Sorotbrita.com – Kementerian Koordinator Bidang Politik dan Keamanan (Kemenko Polkam) menggelar rapat koordinasi untuk mengevaluasi efektivitas operasi intelijen dalam menangani separatisme selama 25 tahun terakhir.
Rapat ini meninjau capaian dan tantangan operasi intelijen nasional, khususnya di Aceh dan Papua. Evaluasi menunjukkan bahwa keamanan di Aceh membaik setelah Perdamaian Helsinki, sedangkan Papua masih menghadapi tantangan kompleks, termasuk fragmentasi kelompok, propaganda digital, serta kondisi sosial dan geografis yang membutuhkan strategi lebih terpadu.
Paulus Suhendrasmo, Kabid Intelijen Pertahanan yang mewakili Plh Asisten Deputi Bidang Koordinasi Intelijen Pertahanan dan Kewaspadaan Nasional, memimpin rapat. Dalam arahannya, Paulus menekankan pentingnya kolaborasi lintas kementerian dan lembaga.
“Penanganan separatisme tidak bisa dilakukan sendiri. Pemerintah harus mengintegrasikan data intelijen dan menyamakan terminologi agar negara hadir dengan satu suara dan satu arah,” ujar Paulus.
Sebagai langkah strategis, pemerintah akan menyusun rencana induk operasi intelijen terpadu dan memperkuat integrasi big data intelijen. Pemerintah juga akan meningkatkan kapasitas intelijen siber, menyelaraskan regulasi dan terminologi terkait separatisme, serta memperkuat strategi kontra-propaganda di ruang digital.

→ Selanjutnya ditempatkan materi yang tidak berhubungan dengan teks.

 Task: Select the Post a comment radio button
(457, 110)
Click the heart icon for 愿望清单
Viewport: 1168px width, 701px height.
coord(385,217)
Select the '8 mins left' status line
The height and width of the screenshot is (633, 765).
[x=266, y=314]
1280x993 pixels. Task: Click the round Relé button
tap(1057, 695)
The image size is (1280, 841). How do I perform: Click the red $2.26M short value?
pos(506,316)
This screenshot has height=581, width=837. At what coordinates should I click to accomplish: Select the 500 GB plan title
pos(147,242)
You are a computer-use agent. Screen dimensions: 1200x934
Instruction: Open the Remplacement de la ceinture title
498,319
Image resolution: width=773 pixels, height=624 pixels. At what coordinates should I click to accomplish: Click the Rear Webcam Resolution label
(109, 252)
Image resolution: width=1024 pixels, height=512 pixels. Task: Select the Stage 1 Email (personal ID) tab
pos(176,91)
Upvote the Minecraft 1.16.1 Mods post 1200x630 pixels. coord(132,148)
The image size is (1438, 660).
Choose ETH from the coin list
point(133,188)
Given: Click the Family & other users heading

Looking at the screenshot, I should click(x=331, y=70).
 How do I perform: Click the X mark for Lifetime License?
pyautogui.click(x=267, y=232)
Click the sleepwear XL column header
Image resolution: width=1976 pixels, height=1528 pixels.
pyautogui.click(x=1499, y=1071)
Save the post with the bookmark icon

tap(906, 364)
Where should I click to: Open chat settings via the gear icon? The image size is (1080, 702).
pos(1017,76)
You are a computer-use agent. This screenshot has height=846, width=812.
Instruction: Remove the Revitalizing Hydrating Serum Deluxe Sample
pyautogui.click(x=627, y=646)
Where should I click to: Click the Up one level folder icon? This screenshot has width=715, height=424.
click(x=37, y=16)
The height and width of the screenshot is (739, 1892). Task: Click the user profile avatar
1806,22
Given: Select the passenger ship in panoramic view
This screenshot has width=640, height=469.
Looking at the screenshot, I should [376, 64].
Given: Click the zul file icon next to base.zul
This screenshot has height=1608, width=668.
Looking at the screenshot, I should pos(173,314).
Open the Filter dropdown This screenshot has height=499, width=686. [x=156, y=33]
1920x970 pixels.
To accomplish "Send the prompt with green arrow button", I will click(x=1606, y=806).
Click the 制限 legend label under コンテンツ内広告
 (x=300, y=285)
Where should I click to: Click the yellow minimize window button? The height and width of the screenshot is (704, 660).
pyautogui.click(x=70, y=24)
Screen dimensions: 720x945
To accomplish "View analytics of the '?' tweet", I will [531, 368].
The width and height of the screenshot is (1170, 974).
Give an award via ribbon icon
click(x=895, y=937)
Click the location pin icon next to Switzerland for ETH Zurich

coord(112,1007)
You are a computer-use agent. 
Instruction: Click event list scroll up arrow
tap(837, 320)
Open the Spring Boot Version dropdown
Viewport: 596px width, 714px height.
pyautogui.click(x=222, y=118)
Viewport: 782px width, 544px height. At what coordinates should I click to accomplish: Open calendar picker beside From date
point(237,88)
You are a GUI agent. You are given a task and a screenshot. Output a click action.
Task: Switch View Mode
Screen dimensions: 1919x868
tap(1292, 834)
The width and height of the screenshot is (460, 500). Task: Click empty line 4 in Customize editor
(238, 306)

Pendekatan komprehensif ini mencakup pembangunan kesejahteraan masyarakat dan penguatan pendidikan kebangsaan untuk mencegah potensi separatisme dari akarnya.
Rapat dihadiri perwakilan berbagai lembaga strategis, termasuk Badan Intelijen Negara, BAIS TNI, Baintelkam Polri, dan Kementerian Komunikasi dan Digital. Forum ini bertujuan menyatukan langkah, kebijakan, dan perspektif seluruh institusi dalam menghadapi ancaman separatisme.
Paulus menegaskan bahwa penguatan sinergi lintas sektor menjadi kunci agar respons negara efektif, terukur, dan berkelanjutan:
“Kemenko Polkam memastikan seluruh lembaga bekerja sama secara efektif, terukur, dan berkelanjutan untuk menjaga stabilitas keamanan dan keutuhan NKRI.”